At Effectual we care about two things: better performance and better data quality from HPE UCMDB. Over the last decade, several socially reinforced conclusions have been made about UCMDB, by both the customer and practitioner marketplace, which are no longer correct; nor are they unsolvable. The first of these is that Discovery and UCMDB are “heavy”, “slow”, and “won’t scale.” The second is that UCMDB has poor operational quality (or that data quality is difficult to manage). However, when the system is tuned to operate on modern equipment, both of these myths can be completely dispelled.
With the introduction of the latest generation of HP ESX hardware, faster storage, faster SQL Server and Oracle instances, and efficient VMWare resource management, previous generations of settings and inherent design features inside of UCMDB have become out of date. These settings and features actually serve to limit performance and scalability to an unacceptable degree. Since UCMDB has always relied on fast I/O more than any other resource, the outdated settings and RPM features within the product negate the huge potential gains of newer, faster infrastructure.
Effectual has performed consistent testing and tuning against the Mercury and HPE UCMDB platform for several major versions. Outlined below, and in the included White Paper, are our official recommendations for UCMDB and Probe application side tuning. These changes will circumvent processing bottlenecks, greatly increasing both performance and data quality.

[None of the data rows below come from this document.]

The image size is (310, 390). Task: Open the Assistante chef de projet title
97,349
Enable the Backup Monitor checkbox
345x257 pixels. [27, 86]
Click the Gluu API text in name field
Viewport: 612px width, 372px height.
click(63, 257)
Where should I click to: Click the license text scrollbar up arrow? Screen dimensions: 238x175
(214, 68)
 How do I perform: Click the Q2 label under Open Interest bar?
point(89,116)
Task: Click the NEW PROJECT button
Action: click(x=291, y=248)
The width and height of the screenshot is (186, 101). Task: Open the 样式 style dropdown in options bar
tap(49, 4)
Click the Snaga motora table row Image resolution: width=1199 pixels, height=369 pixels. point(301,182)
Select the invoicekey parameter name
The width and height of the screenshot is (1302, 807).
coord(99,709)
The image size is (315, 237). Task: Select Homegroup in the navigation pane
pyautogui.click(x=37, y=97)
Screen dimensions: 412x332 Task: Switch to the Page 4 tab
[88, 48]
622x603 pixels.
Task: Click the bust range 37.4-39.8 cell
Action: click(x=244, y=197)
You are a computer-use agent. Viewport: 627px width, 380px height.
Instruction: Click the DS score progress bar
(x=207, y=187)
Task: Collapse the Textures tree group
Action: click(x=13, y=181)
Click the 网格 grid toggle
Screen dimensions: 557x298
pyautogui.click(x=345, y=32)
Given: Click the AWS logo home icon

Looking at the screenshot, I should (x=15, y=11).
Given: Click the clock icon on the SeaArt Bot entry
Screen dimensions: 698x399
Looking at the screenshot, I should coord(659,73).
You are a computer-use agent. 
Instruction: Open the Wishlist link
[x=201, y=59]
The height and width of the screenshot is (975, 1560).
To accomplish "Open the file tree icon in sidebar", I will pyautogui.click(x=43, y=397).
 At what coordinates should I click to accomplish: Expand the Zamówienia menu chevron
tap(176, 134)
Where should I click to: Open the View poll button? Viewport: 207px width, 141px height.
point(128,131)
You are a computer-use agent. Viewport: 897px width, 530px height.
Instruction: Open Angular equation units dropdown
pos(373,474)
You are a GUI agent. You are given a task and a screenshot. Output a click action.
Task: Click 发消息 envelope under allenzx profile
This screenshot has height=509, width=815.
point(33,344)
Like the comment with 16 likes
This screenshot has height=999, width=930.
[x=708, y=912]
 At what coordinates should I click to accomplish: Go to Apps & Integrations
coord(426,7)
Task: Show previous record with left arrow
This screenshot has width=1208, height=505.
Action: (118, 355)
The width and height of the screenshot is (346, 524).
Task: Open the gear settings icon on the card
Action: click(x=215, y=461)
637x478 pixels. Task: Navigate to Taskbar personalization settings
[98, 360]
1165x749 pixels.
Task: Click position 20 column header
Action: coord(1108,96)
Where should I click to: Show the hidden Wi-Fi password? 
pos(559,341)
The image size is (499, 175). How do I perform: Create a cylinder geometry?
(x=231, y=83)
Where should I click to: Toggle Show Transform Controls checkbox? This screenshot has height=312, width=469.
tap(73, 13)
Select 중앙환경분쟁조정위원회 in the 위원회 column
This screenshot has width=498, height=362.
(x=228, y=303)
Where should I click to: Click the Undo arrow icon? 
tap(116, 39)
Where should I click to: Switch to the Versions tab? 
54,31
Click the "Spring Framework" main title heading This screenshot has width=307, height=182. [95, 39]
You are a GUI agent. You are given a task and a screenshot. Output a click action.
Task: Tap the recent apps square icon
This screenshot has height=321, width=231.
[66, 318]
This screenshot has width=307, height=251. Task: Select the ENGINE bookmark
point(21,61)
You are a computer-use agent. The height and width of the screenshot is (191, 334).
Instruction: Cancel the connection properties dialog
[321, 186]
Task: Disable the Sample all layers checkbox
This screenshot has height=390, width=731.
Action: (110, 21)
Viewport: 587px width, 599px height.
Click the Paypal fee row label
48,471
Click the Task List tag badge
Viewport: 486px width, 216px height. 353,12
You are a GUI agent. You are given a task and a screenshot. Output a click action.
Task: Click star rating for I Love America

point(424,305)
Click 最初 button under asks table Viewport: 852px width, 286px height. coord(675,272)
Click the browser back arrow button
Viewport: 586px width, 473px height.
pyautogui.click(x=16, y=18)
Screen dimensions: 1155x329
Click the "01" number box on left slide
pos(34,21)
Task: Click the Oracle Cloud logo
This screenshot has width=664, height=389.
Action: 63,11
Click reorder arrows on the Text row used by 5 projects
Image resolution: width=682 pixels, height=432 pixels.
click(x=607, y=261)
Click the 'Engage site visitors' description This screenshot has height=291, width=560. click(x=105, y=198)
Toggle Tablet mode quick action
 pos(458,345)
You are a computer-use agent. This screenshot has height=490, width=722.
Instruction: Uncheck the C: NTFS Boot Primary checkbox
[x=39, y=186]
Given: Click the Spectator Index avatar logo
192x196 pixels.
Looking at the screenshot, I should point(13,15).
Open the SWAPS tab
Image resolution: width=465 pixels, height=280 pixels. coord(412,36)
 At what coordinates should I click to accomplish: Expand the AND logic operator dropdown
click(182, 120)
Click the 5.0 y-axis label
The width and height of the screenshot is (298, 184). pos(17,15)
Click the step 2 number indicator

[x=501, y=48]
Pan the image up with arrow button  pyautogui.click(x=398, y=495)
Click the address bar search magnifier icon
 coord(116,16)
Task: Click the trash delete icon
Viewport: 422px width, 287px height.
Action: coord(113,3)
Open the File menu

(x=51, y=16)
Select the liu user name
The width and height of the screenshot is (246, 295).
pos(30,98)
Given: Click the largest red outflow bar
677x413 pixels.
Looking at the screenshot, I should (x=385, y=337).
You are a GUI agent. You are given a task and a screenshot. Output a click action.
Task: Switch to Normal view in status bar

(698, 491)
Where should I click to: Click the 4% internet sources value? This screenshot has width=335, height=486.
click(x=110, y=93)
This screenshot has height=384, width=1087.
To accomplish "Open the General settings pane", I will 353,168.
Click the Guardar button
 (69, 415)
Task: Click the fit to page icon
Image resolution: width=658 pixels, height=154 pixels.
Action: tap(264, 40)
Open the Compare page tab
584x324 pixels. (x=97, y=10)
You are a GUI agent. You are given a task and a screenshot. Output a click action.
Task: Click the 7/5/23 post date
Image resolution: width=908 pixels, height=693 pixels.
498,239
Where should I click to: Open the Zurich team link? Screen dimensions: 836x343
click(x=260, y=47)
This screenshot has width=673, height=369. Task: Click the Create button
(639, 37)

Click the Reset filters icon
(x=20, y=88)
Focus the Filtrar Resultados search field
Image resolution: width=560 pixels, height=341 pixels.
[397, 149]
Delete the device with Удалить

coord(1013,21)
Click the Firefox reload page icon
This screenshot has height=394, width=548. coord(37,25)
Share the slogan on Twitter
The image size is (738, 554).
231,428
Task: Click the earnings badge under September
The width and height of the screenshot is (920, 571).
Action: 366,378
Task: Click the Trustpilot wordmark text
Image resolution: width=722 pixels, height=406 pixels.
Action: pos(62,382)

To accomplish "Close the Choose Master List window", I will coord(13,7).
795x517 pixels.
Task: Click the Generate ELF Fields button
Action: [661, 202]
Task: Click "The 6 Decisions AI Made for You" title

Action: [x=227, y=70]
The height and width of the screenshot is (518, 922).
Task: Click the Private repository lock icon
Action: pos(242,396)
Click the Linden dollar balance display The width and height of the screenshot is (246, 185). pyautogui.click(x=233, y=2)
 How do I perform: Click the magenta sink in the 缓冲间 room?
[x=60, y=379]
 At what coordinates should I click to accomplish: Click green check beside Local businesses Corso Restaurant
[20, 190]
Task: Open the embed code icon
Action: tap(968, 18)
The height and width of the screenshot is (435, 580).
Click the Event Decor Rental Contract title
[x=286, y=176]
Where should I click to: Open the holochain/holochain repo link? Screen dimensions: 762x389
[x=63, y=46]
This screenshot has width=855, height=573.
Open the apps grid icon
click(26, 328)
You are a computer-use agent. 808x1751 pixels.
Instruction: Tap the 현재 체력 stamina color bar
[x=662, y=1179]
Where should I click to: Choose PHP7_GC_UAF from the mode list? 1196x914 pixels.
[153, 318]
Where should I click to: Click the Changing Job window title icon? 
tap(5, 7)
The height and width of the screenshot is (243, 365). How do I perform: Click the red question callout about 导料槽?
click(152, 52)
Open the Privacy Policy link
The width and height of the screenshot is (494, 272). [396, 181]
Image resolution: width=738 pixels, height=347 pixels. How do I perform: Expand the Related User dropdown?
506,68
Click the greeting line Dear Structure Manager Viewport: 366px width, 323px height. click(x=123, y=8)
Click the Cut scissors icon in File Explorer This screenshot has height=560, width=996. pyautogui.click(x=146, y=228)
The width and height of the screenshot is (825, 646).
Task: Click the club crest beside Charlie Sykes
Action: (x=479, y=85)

- The fastest possible completion of every operation
- Large-content UCMDBs perform as fast as a small-content UCMDBs
- Errors are vastly reduced in all logs and operations
- High data quality remains consistent and predictable across all lifecycle activities (Discovery, integration, TQL, enrichments, patterns)
- Extremely high load operations can be seen in Data Access Layer, time increases with Hibernate and the RDBMS (the most expensive and intensive operations increase from 1 second to about 16 seconds at peak load – these operations have no impact, in either delay or quality, on any other procedure)
Our Official Recommendations
The following table outlines Effectual’s recommendations for adjusting default UCMDB tuning settings. For further clarification and explanation, please download the included Probe and UCMDB Tuning White Paper.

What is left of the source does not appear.